There are six types of substructures, including the singleton nucleons, but only three can have numbers beyond 1. The number of interactions of unlike particles is 6*5/2=15. The number of different types of interactions is potentially 3+15=18, but of these 18 at least two must be zero. There cannot be simultaneously singleton neutrons and protons (*n*p=0) and likewise #nn#pp=0.

A nucleus is held together by the force between these substructures and the forces are proportional to the number of interactions of the various types. The number of interactions between alpha particles is #a(#a-1)/2 and likewise for the number of interaction between neutron pairs (#nn(#nn-1)/2) and proton pairs (#pp(#pp-1)/2). The number of interactions of unlike types of substructures is just the product of their numbers. For example, the number of interactions between alpha particles and neutron pairs is #a#nn.

## The Forces Within Nuclei

Generally the force is determined by a formula of the form

#### F = Z1Z2f(s)

where Z1 and Z2 are the charges on the substructures and s is the distance between their centers. For the electrostatic force f(s) is equal to K/s², where K is a constant and for the nuclear strong force f(s) is most likely H*exp(−s/0)/s², where K and s0 are constants. The potential energies then are of the form

#### V(s) = Z1Z2∫s∞f(z)dz

For the electrostatic force the charges are simple. The charge of the proton is +1 and that of the neutron is 0. For the nuclear strong force the situation is more complicated. Let the charges of the neutron and the proton be denoted as sn and sp, respectively. Either of these can be set to an arbitrary amount, say 1, and the value of the other and the force constant H adjusted accordingly. For now it is convenient to keep them arbitrary.

The force and the potential energy due to an interaction of two alpha particles through the strong force should be proportional to

#### Z1Z2 = [2sn+2sp]² = 4(sn² + 2snsn + sp²)

On the other hand, the force between an alpha particle and a deuteron is proportional to

#### Z1Z2 = (2sn+2sp)(sn+sp) which reduces to Z1Z2 = 2(sn² + 2snsn + sp²)

This is exactly half of the value for an alpha alpha interaction. When a deuteron is added to the nuclide containing only alpha particles the potential energies lost due to the interaction with the alpha particles should be one half of the potential energy lost when an alpha particle is added to such a nuclide. This proposition might be tested empirically.

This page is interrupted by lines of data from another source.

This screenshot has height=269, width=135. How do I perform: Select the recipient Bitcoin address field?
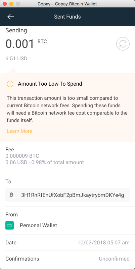pyautogui.click(x=68, y=195)
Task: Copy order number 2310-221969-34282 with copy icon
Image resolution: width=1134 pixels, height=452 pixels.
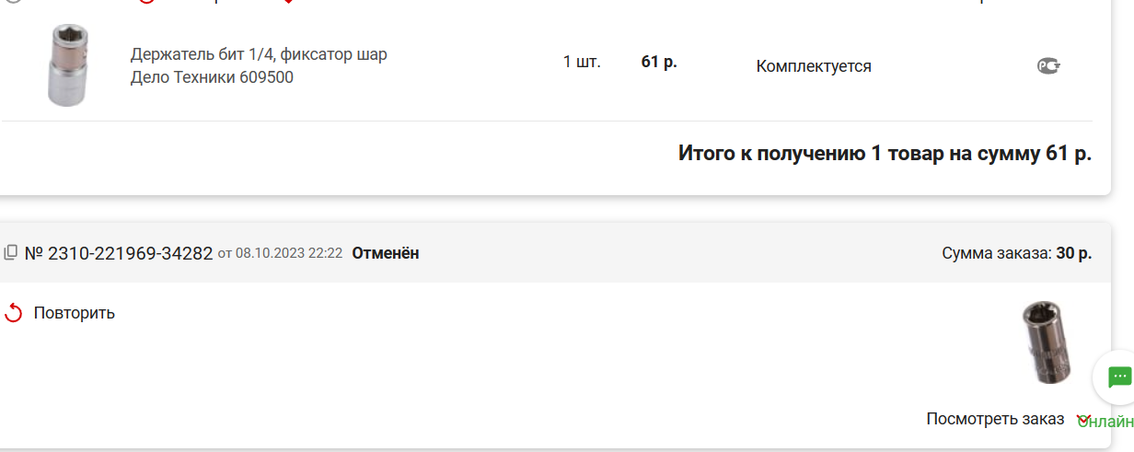Action: pyautogui.click(x=11, y=252)
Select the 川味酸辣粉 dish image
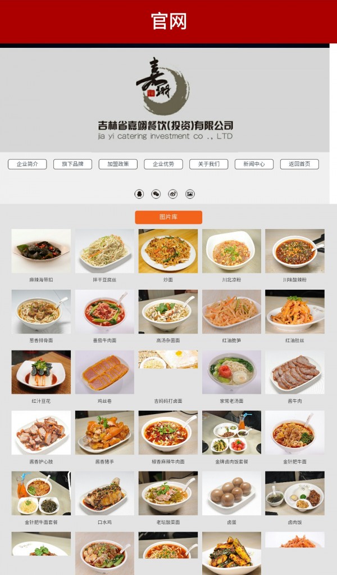337x575 pixels. pos(295,251)
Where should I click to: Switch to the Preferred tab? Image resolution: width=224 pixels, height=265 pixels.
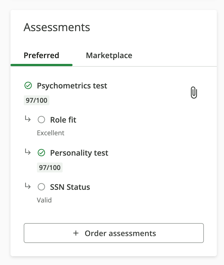[x=41, y=55]
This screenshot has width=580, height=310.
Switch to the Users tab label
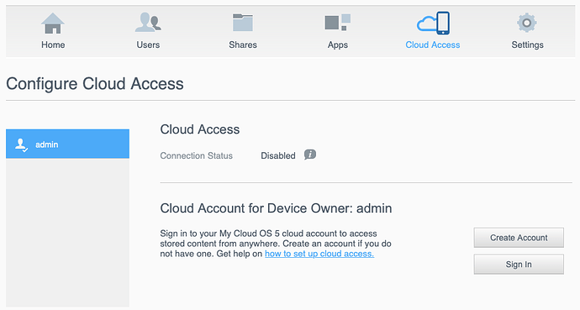point(148,45)
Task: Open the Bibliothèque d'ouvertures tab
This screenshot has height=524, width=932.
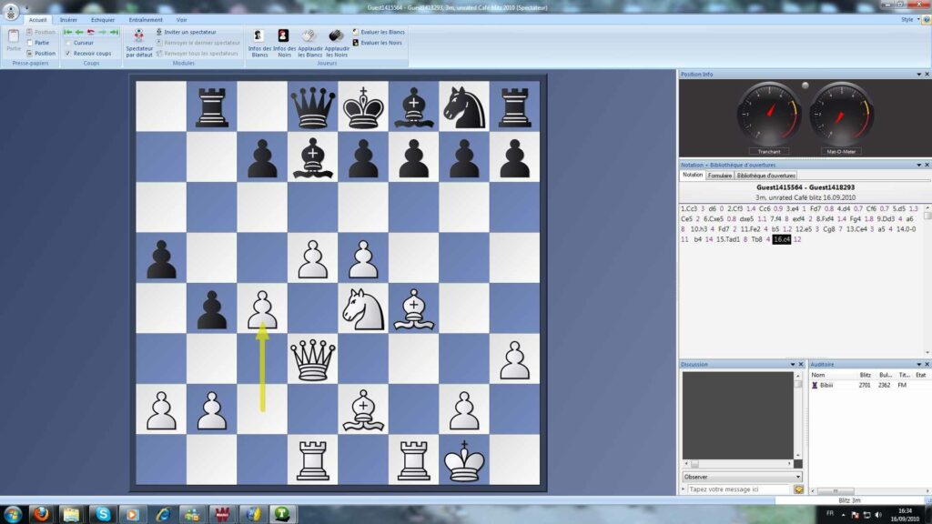Action: point(765,176)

The force between a neutron pair and a deuteron is proportional to 2sn(sn+sp). Between a proton pair and a deuteron the force is proportional to 2sp(sn+sp). The forces between an alpha particle and the nucleon pairs are then proportional to 4sn(sn+sp) and 2sp(sn+sp).

The forces and potential energies also depend upon the separation distances between the particles. Separation distances are largely a matter of shell structures. Therefore any quantitative analysis must be carried out separately for each shell.

## Testing of the Implications of the Model

According to the model the effect of an additional single neutron on the structural binding energy of a nuclide should be one half of the effect of an additional neutron pair on the structural binding energy. The effect on total binding energy is the effect on structural binding energy plus the binding energy resulting from the formation of the substructure.

If SBEd and SBEa are the effects on structural binding energy of a deuteron and an alpha particle, respectively, then

#### SBEn = 0.5SBEnn

But SBEnn is equal to the effect on binding energy of an additional neutron pair BEnn minus the binding energy stemming from the formation of the neutron pair, Enn. For the singleton neutron there is no formation of a substructure. Therefore

#### BEn = 0.5(BEnn−Enn) which reduces to BEn = −0.5Enn + 0.5BEnn

The graph of the data is as follows. The regression equation for the data displayed above is

#### BEn = −2.1443 + 0.53483BEnn

The model predicts the negative value of the constant and thus indicates that the binding energy involved in the formation of a neutron pair is 4.2886 MeV.

The coefficient of determination for this equation is 0.99025. The t-ratio for the regression coefficient is 48.3 so it is highly significantly different from zero. It is also significantly different statistically from 0.5.

The analogous equation, graph and regression equation for the effect of an additional proton versus a proton pair are as follows.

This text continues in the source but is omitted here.